▸ The problem
Line count for "screenshot": give how many lines in the data below contain it, with no other words.

BEGIN Information shown

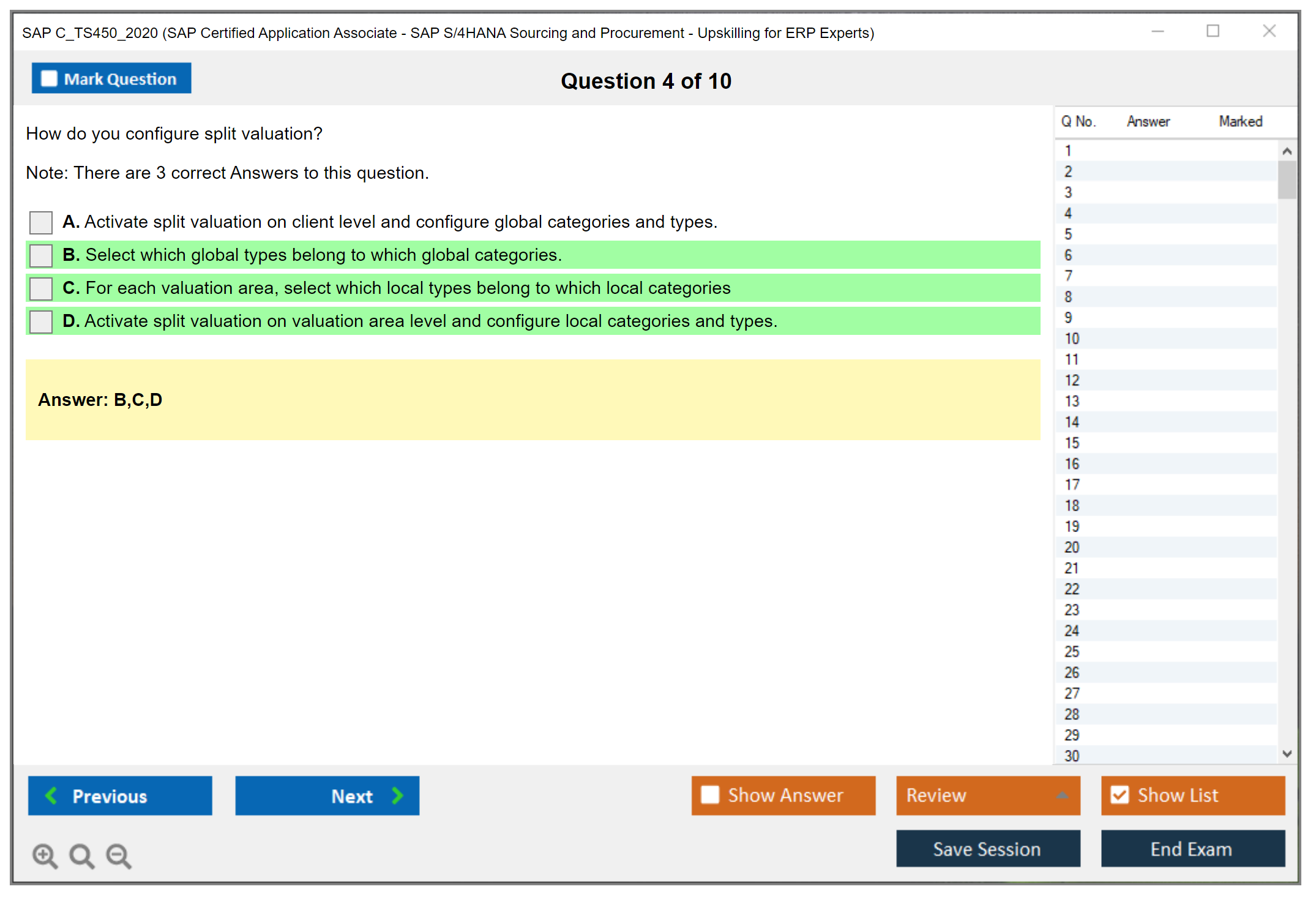
Task: Click the End Exam button
Action: point(1192,849)
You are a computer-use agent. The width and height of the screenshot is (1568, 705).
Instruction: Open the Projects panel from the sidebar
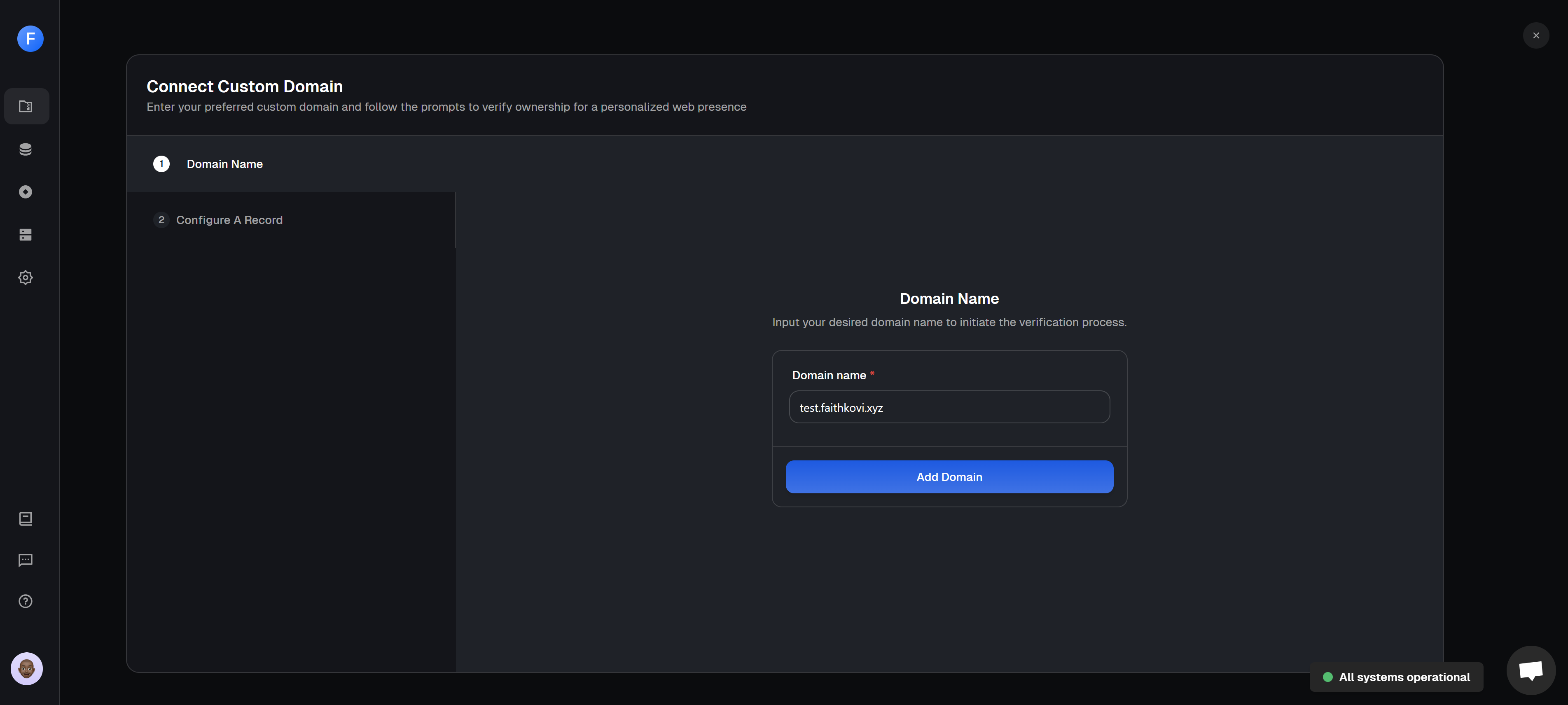tap(26, 106)
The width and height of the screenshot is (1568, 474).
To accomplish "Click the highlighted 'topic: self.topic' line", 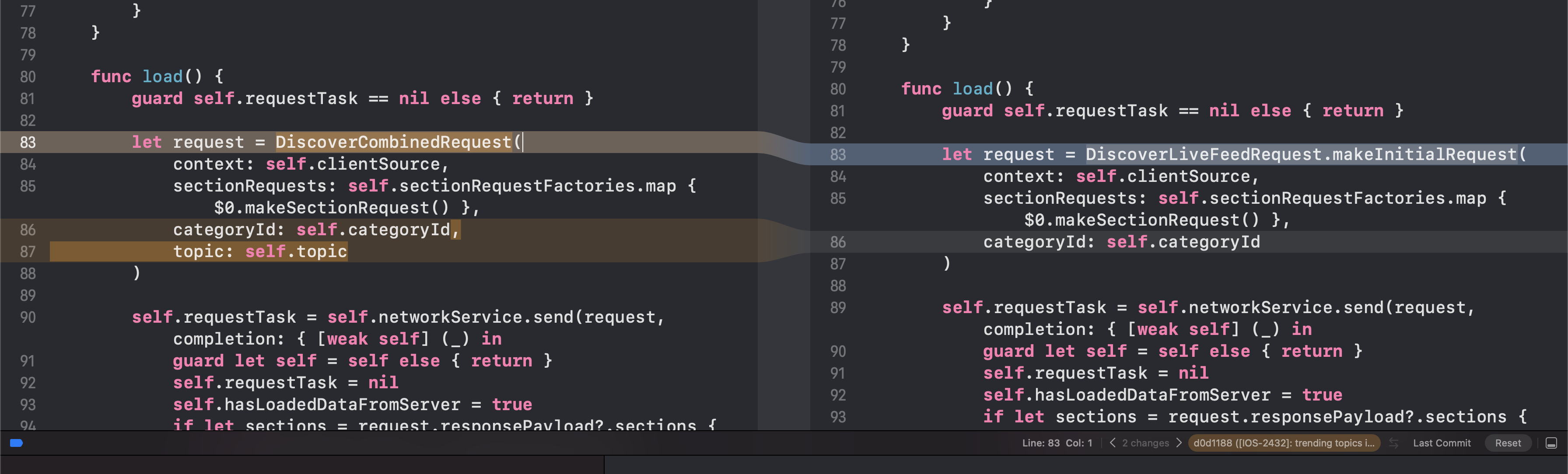I will pos(260,252).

END Information shown

▸ Solution
2